Generally speaking, our preliminary research verified the positive significance of TCM adjuvant therapies in HCC, whereas the underlying molecular mechanism remains obscure due to the complexity of the multifarious ingredients. At the same time, there is published research about the representative drugs used in this study.
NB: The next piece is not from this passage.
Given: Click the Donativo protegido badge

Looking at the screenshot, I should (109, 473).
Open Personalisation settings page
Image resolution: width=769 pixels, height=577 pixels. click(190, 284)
It is reported that Astragaloside IV, an active component of Astragalus membranaceus could inhibit the migration and viability of HCC cells via downregulating lncRNA-ATB. 18 Another research found that Astragaloside IV could delay the occurrence of primary HCC in C57BL/6J mice by regulating the pSmad3C/3L and Nrf2/HO-1 pathways. 19 β-Elemene is the efficient ingredient of Rhizoma Curcumae, and it is reported that β-Elemene could suppress HepG2 growth through downregulating LncRNA HOTAIR, SP1, and PDK1. 20 Tanshinone IIA, an extract of Salvia miltiorrhiza, could initiate HepG2 apoptosis and cell cycle arrest at the G1 checkpoint, and it may induce HCC cell death through the miR30b-p53-PTPN11/SHP2 pathway. 21 As for in vivo study, Tanshinone IIA could inhibit the HCC metastasis associated with palliative resection and the underlying mechanism might be promoting VEGFR1/PDGFR-related vascular normalization. 22 Cantharidin (CTD) is a terpenoid obtained from Mylabris phalerata, its derivative magnesium demethylcantharidate could significantly inhibit the invasion and metastasis of HCC cells by activating transcription factor FOXO1. 23 Amygdalin, an active component of Prunus persica 24 might promote apoptosis in HepG2 though the mitochondria-initiated pathway and cell cycle arrest at G/M. 25 Quercetin is an efficient ingredient of Scutellaria barbata, and it could induce EB-mediated lysosome activation and increase ferritin degradation, leading to ferroptosis and Bid-involved apoptosis in several kinds of tumor cells including HepG2. 26 Curcumin is an efficient ingredient of Curcuma aromatica, 27 which could repress proliferation, migration, and invasion of HCC cells by regulating miR-21-5p and SOX6. 28 We have just listed the tip of the iceberg of relevant studies, aspiring to provide a reference for potential further research.
Conclusion
This work revealed that the TCM adjuvant therapies could postpone disease progression in HCC. What’s more, using TCM over 3 months per year might prolong OS in patients with intermediate HCC.
Footnotes
Declaration of Conflicting Interests
The author(s) declared no potential conflicts of interest with respect to the research, authorship, and/or publication of this article.
Funding
The author(s) disclosed receipt of the following financial support for the research, authorship, and/or publication of this article: This research was supported by Beijing Natural Science Foundation (7212171) and China Postdoctoral Science Foundation (2021M702312).